Valuing Assets in Retirement Saving Accounts
Many studies compare household balances in tax-deferred retirement accounts such as 401(k) plans with financial assets held outside these accounts, but these different asset components are not directly comparable. Taxes and in some cases penalties are due when assets are withdrawn from some retirement saving plans. These factors imply that a dollar held inside a retirement account may be less valuable in supporting retirement income than a dollar held in a similar asset outside these accounts. This is particularly important for households that are considering withdrawing assets from the tax-deferred accounts in the near future.

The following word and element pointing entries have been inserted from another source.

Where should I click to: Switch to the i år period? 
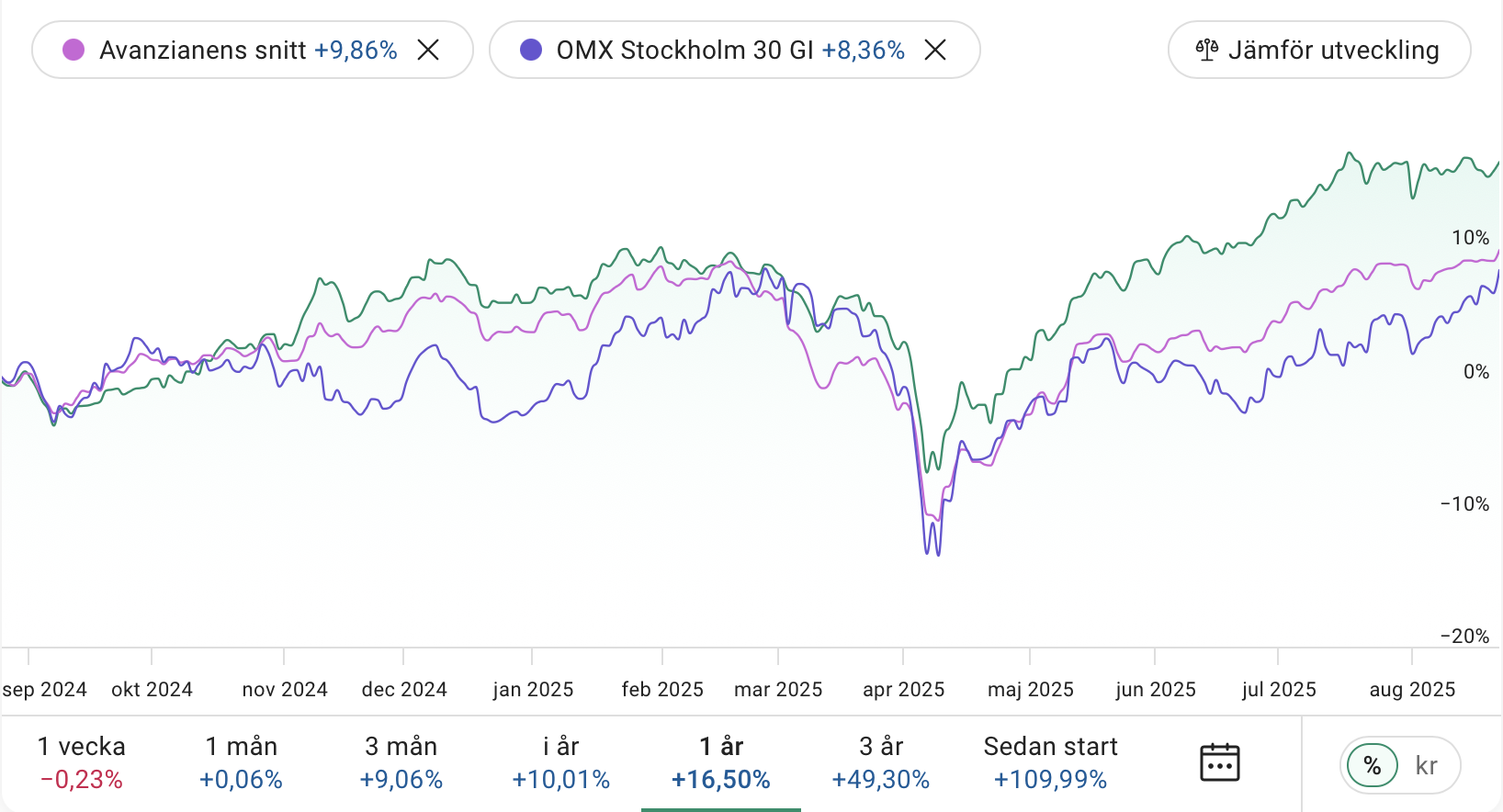click(x=560, y=763)
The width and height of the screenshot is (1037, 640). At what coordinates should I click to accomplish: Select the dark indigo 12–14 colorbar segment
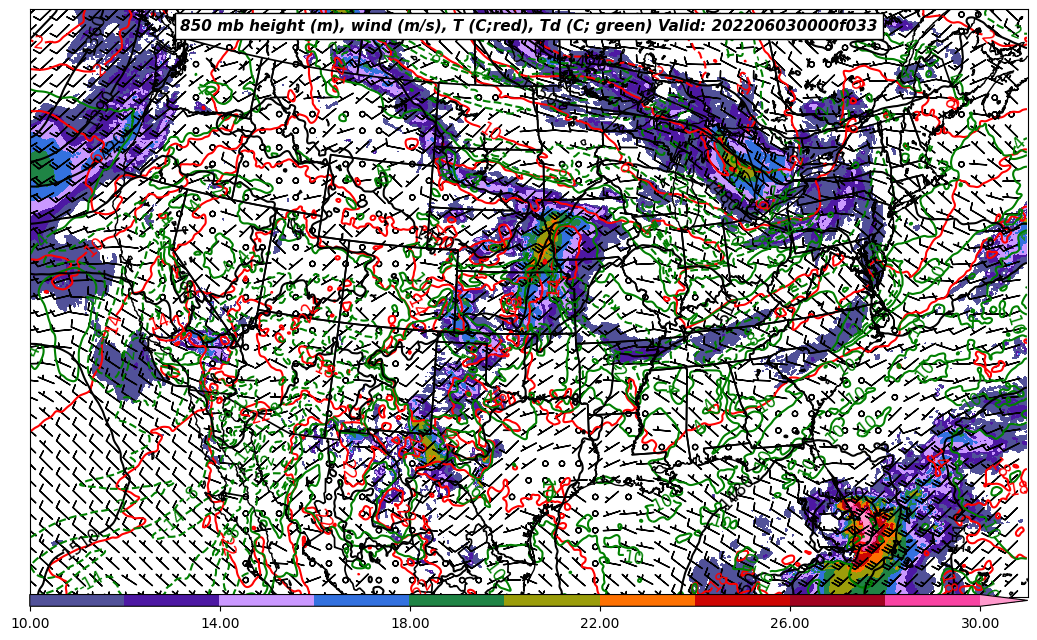click(x=172, y=601)
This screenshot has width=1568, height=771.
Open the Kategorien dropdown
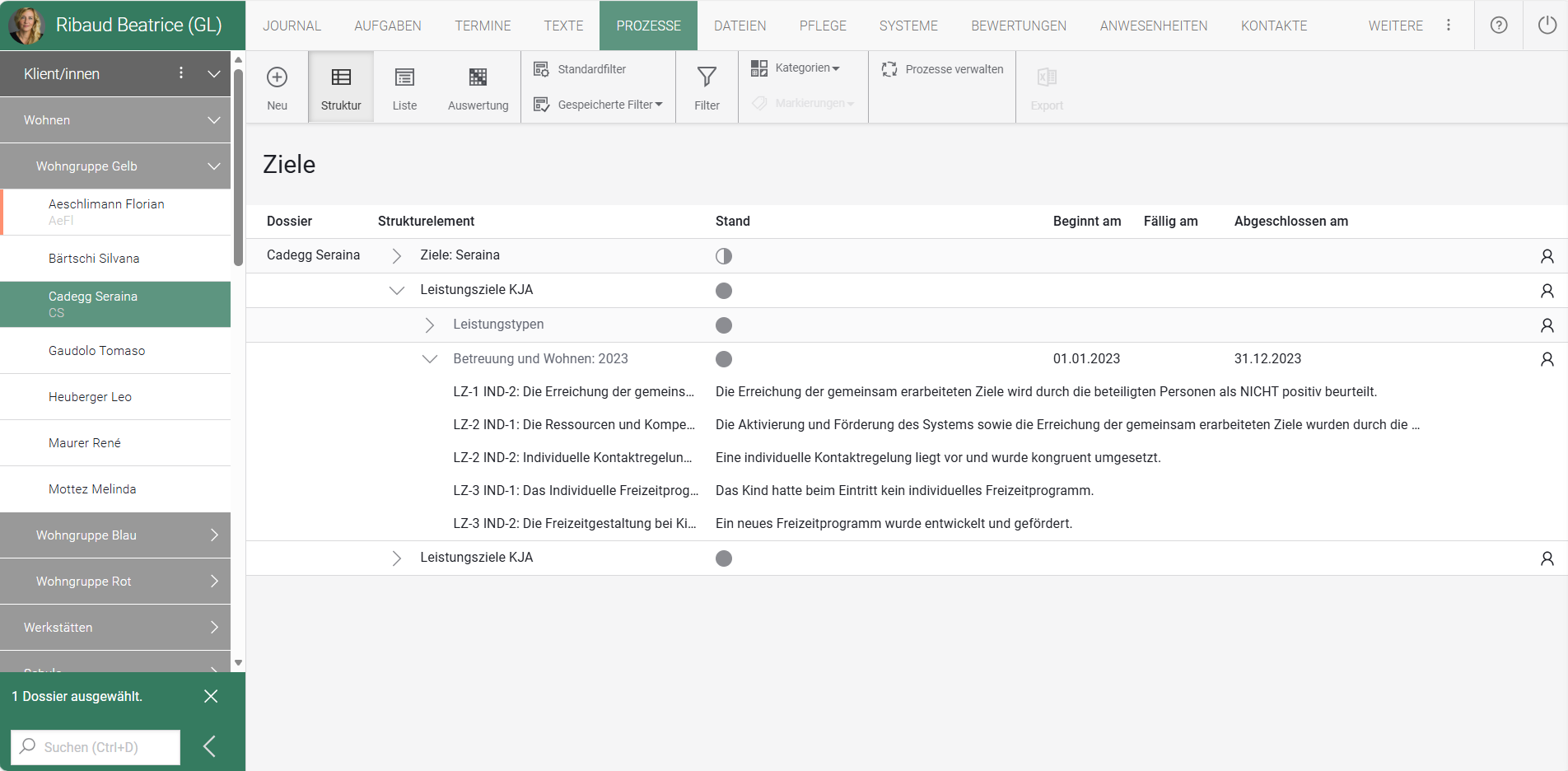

For households with long deferral horizons, the opportunity for tax-free compound returns in retirement accounts can permit a dollar inside such an account to support more retirement consumption than a dollar outside such accounts, even though the account principal will be taxed on distribution. This paper illustrates the potential differences in the retirement support value of a dollar of invested in a bond, or in corporate stock, inside and outside tax-deferred accounts. It draws on a range of data sources to calibrate the value of the tax burden, and the benefit of compound growth, for assets held in retirement accounts, and describes the differences in relative valuation for households of different ages.
Published: Poterba, James. "Valuing Assets In Retirement Saving Accounts," National Tax Journal, 2004, v57(2,Jun), 489-512.